> **Instructions for the task**: Your answer should consist of every line from the records that holds the string "will".

> **Exercise data**:
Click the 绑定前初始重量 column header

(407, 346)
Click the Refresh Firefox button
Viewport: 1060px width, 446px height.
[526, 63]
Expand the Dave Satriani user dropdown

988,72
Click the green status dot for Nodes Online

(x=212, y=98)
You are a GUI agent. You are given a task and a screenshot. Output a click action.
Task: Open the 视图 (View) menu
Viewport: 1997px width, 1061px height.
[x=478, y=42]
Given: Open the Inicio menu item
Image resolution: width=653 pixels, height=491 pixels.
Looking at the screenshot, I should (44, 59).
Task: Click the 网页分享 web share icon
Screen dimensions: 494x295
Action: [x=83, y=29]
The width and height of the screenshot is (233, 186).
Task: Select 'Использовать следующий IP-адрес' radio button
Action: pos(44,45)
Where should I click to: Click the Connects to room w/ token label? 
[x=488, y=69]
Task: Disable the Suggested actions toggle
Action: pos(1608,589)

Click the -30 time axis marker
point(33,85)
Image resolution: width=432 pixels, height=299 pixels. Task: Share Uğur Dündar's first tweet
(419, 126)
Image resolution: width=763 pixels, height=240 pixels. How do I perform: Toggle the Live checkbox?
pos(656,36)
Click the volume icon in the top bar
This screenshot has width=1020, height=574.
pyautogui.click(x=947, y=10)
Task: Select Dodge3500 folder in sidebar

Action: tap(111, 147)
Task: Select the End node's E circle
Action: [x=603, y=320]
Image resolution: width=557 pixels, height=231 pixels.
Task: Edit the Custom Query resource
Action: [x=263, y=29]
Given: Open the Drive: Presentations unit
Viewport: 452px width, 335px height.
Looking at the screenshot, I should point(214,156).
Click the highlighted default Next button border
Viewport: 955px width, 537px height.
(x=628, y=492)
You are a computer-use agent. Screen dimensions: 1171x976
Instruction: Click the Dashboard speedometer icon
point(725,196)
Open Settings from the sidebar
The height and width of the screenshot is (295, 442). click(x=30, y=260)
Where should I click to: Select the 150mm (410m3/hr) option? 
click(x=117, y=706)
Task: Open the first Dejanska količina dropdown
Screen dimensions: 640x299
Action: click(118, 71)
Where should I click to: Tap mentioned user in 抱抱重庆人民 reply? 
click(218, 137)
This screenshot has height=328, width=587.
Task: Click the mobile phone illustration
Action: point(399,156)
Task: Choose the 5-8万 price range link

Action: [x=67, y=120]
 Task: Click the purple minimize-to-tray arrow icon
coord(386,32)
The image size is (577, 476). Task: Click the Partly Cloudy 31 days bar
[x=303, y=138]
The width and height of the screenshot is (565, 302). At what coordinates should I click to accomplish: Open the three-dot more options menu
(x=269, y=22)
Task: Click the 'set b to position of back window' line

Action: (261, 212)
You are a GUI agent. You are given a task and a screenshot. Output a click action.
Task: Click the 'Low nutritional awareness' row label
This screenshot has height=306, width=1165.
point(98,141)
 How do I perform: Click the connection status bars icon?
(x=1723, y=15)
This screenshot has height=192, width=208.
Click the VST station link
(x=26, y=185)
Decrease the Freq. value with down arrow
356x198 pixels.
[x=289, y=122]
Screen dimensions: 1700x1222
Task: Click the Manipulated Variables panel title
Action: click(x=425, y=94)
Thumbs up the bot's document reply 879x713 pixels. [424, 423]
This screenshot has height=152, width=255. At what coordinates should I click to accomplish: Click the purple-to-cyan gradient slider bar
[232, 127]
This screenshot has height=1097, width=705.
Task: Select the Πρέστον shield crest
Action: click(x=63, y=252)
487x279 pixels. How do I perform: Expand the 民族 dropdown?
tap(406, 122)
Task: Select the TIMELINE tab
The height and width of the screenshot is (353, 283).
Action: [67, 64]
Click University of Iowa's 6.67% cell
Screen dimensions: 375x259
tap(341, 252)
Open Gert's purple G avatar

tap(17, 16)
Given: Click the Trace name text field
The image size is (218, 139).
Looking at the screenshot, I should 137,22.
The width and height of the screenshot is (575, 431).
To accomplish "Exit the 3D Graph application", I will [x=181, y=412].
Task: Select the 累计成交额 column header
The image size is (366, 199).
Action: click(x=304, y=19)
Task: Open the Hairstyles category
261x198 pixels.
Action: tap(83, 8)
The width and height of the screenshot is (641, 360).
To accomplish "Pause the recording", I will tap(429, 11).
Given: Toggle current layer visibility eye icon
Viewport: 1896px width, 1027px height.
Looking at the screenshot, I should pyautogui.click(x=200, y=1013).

> **Answer to the exercise**:
To accomplish "Exit the 3D Graph application", I will [x=181, y=412].
To accomplish "Pause the recording", I will tap(429, 11).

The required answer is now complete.